Excerpt from smithsonianmag.com
Coffee trees blanket the mountainsides around Puerto Rico’s Adjuntas, an inland municipality known for its cool climate, meandering rivers and rolling terrain. The area is home to nearly one third of Puerto Rico’s locally consumed coffee.
It’s also where you’ll find Hacienda Tres Ángeles, a family-owned coffee farm that teaches visitors about the coffee making process from “crop-to-cup.” The hacienda’s owners, Juan Luis Meléndez Mulero and his wife, Naomi Gomez, run weekly tours of the property, bringing visitors to the fields to teach them about their agricultural practices, and then later offering samples of the finished product. In 2014, Hacienda Tres Ángeles became the island’s very first farm certified under what was then Puerto Rico Tourism Company’s (PRTC) new agritourism program, an initiative designed not only to introduce Puerto Rico’s farming culture and traditions to the outside world, but also to improve farmers’ economic stability in the process.
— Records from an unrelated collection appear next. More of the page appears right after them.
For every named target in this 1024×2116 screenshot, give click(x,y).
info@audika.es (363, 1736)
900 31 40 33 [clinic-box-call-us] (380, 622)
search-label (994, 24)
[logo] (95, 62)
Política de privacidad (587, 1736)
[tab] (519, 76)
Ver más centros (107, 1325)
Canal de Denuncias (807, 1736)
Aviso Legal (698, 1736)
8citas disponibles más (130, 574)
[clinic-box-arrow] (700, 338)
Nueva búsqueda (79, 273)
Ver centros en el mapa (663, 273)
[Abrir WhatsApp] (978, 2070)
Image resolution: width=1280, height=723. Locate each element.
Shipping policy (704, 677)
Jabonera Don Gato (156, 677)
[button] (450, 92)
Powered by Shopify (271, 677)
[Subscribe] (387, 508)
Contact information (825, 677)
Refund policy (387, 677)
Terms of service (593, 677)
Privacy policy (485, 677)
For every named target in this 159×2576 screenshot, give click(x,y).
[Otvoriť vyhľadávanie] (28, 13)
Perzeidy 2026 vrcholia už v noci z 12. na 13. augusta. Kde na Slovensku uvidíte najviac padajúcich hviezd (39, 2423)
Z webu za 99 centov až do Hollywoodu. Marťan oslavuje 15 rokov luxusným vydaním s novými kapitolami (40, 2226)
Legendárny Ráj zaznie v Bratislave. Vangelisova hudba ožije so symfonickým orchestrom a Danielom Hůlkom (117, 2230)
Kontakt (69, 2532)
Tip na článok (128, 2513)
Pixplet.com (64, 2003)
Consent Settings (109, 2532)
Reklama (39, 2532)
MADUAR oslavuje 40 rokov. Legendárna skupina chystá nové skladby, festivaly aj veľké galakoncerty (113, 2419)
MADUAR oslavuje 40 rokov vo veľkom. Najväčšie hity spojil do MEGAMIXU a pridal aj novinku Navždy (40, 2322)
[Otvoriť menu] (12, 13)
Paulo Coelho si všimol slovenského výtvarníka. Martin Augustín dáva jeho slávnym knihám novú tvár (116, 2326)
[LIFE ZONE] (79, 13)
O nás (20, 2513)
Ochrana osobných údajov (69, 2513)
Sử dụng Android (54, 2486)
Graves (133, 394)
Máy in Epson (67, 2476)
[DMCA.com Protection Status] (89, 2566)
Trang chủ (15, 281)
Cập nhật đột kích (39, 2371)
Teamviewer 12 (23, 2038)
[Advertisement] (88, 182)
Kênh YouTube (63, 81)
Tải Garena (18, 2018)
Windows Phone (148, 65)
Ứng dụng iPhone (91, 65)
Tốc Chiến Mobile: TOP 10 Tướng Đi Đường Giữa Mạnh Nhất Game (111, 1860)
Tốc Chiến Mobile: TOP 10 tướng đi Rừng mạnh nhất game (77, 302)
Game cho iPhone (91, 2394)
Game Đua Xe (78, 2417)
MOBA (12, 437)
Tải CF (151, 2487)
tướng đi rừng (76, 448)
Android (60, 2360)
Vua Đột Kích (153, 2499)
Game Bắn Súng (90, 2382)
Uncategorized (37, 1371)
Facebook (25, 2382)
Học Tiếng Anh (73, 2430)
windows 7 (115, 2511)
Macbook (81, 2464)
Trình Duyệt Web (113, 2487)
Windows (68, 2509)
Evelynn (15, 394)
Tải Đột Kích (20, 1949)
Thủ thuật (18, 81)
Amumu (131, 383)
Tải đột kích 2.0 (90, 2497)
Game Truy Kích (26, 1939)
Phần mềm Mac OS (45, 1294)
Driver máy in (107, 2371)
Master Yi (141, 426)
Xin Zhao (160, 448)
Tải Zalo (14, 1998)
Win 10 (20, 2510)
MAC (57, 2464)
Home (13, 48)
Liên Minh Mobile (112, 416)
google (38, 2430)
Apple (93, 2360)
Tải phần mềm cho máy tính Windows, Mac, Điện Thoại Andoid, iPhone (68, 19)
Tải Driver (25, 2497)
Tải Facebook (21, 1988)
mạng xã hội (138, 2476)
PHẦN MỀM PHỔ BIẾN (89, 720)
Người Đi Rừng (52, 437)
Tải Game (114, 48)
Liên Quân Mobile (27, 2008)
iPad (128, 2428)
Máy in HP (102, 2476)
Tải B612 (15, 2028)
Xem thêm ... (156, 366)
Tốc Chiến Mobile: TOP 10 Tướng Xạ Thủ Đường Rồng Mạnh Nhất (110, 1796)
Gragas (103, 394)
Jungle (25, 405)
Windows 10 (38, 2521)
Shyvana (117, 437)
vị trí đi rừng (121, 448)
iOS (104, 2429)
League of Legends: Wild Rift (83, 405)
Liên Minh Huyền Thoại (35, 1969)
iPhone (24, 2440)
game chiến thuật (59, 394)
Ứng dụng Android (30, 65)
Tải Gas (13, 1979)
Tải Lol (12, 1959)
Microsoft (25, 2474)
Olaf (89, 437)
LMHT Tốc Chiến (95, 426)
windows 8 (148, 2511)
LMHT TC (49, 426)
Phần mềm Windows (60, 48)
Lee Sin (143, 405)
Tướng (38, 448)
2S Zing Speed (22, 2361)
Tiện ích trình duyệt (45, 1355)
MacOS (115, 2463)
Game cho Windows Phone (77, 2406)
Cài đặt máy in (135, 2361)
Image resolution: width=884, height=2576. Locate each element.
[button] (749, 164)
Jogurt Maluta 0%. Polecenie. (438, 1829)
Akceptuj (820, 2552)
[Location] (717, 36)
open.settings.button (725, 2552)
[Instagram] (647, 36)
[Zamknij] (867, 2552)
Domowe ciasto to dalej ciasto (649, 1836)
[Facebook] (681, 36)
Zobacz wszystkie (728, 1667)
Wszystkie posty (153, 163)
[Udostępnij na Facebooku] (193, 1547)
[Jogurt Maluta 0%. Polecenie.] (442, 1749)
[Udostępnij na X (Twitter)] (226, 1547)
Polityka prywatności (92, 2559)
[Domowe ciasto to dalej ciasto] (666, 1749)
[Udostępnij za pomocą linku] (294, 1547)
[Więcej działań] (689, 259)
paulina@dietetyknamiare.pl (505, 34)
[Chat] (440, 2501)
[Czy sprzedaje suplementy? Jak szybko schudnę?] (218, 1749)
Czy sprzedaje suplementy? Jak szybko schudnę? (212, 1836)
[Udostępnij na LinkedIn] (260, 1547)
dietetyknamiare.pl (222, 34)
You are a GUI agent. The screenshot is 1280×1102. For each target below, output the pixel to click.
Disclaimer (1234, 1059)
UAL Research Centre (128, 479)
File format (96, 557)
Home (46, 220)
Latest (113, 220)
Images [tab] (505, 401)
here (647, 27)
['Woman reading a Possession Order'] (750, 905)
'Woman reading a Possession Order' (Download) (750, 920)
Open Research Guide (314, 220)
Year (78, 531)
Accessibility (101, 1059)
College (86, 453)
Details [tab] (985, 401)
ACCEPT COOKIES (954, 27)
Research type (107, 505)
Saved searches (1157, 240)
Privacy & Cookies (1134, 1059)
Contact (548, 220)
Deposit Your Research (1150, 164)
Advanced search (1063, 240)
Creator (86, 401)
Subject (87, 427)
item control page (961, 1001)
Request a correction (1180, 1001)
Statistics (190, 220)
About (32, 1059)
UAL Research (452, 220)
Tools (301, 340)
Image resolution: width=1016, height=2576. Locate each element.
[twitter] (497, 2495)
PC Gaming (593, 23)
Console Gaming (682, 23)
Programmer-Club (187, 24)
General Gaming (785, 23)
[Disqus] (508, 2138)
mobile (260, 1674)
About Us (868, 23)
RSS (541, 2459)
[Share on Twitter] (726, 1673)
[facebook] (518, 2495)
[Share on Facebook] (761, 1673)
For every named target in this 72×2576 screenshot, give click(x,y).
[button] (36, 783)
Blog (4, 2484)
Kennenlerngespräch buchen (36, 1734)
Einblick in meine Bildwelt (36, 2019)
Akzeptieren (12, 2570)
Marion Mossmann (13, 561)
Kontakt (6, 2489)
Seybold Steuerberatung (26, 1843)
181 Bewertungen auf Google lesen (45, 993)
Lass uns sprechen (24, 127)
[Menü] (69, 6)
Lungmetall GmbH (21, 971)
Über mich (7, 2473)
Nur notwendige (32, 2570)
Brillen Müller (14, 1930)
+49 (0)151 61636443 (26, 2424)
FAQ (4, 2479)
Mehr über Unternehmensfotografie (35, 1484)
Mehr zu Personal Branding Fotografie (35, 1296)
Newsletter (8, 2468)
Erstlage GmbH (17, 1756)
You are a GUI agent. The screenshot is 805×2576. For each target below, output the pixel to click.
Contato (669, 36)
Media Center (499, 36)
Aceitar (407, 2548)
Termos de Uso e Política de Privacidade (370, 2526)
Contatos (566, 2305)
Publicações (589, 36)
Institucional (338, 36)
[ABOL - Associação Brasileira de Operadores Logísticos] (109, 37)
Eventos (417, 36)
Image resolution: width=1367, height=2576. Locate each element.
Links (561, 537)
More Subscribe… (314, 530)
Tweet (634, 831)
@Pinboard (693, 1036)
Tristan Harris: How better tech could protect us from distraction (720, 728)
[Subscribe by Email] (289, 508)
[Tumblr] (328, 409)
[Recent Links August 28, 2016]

The use of the word “agritourism” can be traced back to Italy’s agriturismos—working farms that have been adapted to accommodate guests, whether it’s through meals, activites, overnight stays, or a combination of each—that first became popular during the 1970s and ‘80s. Today, agritourism has become an increasingly popular way for farmers to make ends meet across places like the Philippines, France and the contiguous United States—in many cases, even during the pandemic.